A particular case of the power of a point says that if you have a line through the point $A$ that is tangent to a circle at $B,$ and another line through $A$ that intersects the same circle at $C$ and $D,$ as shown in the figure above, then
$$ AB^2 = AC \cdot AD. $$
Now lets add some more specific properties to the figure. First, suppose we take the distance $AB$ as our unit of length, so $AB = 1.$ Next, suppose $\angle BAC = \theta.$ Finally, suppose the line $AD$ passes through the center of the circle, $O$.

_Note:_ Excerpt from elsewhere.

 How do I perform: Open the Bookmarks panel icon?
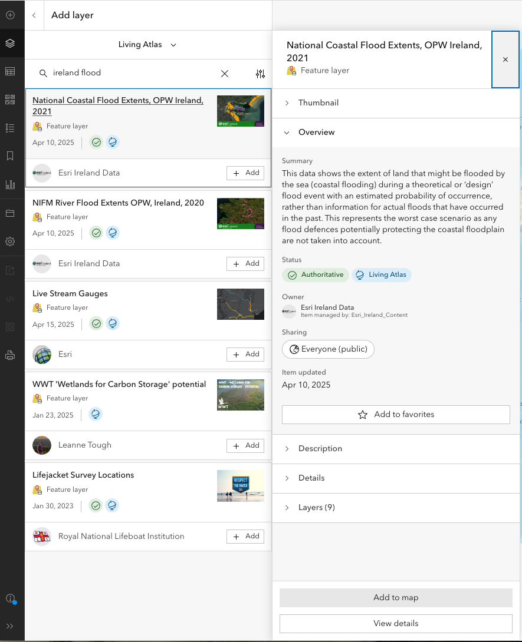[10, 156]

Now $BO = \tan \theta$ and $AO = \frac{1}{\cos\theta} = \sec \theta$. Observe that $AC = \sec\theta - \tan\theta$ and that $AD = \sec\theta + \tan\theta$. Recalling the formula for the power of a point in a case like this, $AB^2 = AC \cdot AD,$ and putting the particular lengths of the segments in this example into that formula, we find that
$$ 1^2 = (\sec\theta - \tan\theta)(\sec\theta + \tan\theta), $$
and therefore
$$ \sec\theta - \tan\theta = \frac{1}{\sec\theta + \tan\theta}. $$
So your trigonometric identity is simply a special case of the power of a point. Note that it is not restricted only to $0 \leq \theta \leq 45^\circ.$ The geometric theorem shows that the identity is true for any acute angle.
If you use the usual definition of trigonometric functions for angles outside the range from zero to a right angle, the identity is good for all angles for which the cosine is not zero. But that takes a bit more interpretation if you want to make something geometric out of it. (In particular, you have to deal with the fact that the cosine and tangent are sometimes negative.)